#### [Work task]
Extend the account of taking university classes online during COVID-19, picking up after its last sentence.

#### [Passage for review]
☆ ☆ ☆ ☆ ☆

We have classes mainly using the "Zoom" online meetings which have been integrated with the university’s learning management system (LMS). In areas such as quizzes, we have them on the LMS, questions take the usual format; objectives and written. Also, we do submit written assignments to the professors’ email and to the course link on LMS. I haven’t had an exam yet but I believe it will take the same approach.

Finally, courses that require practical sessions are intended to be held during the summer, hopefully when this whole COVID-19 situation simmers down.

I would say I’m more used to the offline approach as there’s more interaction. However, the online approach does come with some perks. This includes the possibility of watching the video recordings of the lesson as many times as you like, this is quite helpful as we can get things we missed or didn’t understand during the lesson.

Irrespective of offline or online the professors are very supportive and perhaps even more supportive during these online courses as they go the extra mile to ensure that each student is getting the best from the lessons. Some of the means used are; WhatsApp class groups communications, emails, Skype calls, and also being able to directly chat with professors on WhatsApp. Even Though we are physically connected I would say more access links to professors have been made possible.

☆ ☆ ☆ ☆ ☆

#### [Source information]

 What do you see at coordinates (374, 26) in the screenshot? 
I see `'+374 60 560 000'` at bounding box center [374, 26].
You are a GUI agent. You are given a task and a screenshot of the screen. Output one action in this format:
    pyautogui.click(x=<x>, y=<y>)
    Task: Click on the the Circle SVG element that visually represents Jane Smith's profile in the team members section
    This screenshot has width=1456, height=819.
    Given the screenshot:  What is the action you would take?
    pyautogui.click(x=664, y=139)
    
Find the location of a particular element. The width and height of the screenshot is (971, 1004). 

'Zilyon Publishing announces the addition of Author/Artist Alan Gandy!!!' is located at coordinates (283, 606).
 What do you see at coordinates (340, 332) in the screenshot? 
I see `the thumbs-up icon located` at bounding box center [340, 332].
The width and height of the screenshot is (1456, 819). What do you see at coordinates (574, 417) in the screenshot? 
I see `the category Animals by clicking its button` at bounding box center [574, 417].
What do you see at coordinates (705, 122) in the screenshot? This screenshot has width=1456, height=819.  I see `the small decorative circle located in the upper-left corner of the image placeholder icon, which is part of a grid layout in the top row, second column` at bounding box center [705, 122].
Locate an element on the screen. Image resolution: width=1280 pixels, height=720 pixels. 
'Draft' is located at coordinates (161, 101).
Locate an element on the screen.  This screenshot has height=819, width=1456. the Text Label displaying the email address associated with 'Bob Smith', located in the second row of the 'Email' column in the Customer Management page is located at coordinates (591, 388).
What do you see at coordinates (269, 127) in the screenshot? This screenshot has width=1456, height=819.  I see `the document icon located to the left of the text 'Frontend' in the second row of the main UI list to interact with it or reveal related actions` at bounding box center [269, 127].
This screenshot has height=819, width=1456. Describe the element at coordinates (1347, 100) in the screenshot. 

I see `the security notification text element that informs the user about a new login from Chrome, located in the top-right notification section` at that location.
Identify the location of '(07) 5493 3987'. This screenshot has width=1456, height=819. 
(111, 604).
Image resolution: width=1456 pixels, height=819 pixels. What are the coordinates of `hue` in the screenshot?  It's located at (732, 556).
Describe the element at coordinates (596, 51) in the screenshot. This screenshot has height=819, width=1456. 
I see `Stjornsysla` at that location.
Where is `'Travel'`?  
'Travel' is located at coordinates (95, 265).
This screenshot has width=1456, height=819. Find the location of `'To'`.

☆ ☆ ☆ ☆ ☆

#### [Response area]
Generally, the atmosphere is as vibrant as it used to but still possible to enjoy the spring due to the beautiful weather and blossomed flowers. I go out a number of times but not as often and frequently as before due to the COVID-19 situation. It is possible to meet friends, and also if in groups it should be very small numbers and we all have to be wearing protective gear and maintain social distancing and other preventive measures. I picked up writing, drawing, and cooking (smiling).

Things were really going great here with studies and general student life coupled with being hopeful that things would revert to normal soon and even if there was a delay there is an impressive number of measures put in place to ensure students safety hence I didn’t panic and decided to stay and complete this program that my hard work as a student has made possible to be selected and accepted for .

I believe I should be able to return when the semester ends and borders are reopened.



Patrick Senkel, Dmitry Ilvovsky’s intern

I study social sciences at the Humboldt University of Berlin and arrived on March 1st this year.

Although it utterly changed my plans to experience Moscow I'm okay with isolation. Due to the following different media and announcements by the municipal government, the switch to isolation was no surprise. Hence I was able to prepare myself and think ahead.

My university stopped imminent outgoing mobility and further asked students abroad to consider returning home. Future mobility seems to be uncertain for at least a while, present mobility seems to become a very

unusual experience for all of us. Due to my internship at HSE University, I don't participate in any online courses and instead work remotely for several weeks now. My supervisor is reachable at any time and we communicate at least biweekly. Altogether this works well most of the time and I proceed with my projects.

I experience a calm atmosphere in the dorm as well as in the neighborhood. I do short walks to the next grocery two or three times a week. Apart from that, I use the backyard of the dorm to breathe some fresh air daily. Compared to my arrival the dorm is more empty but still accommodates some very nice mates to spend some time.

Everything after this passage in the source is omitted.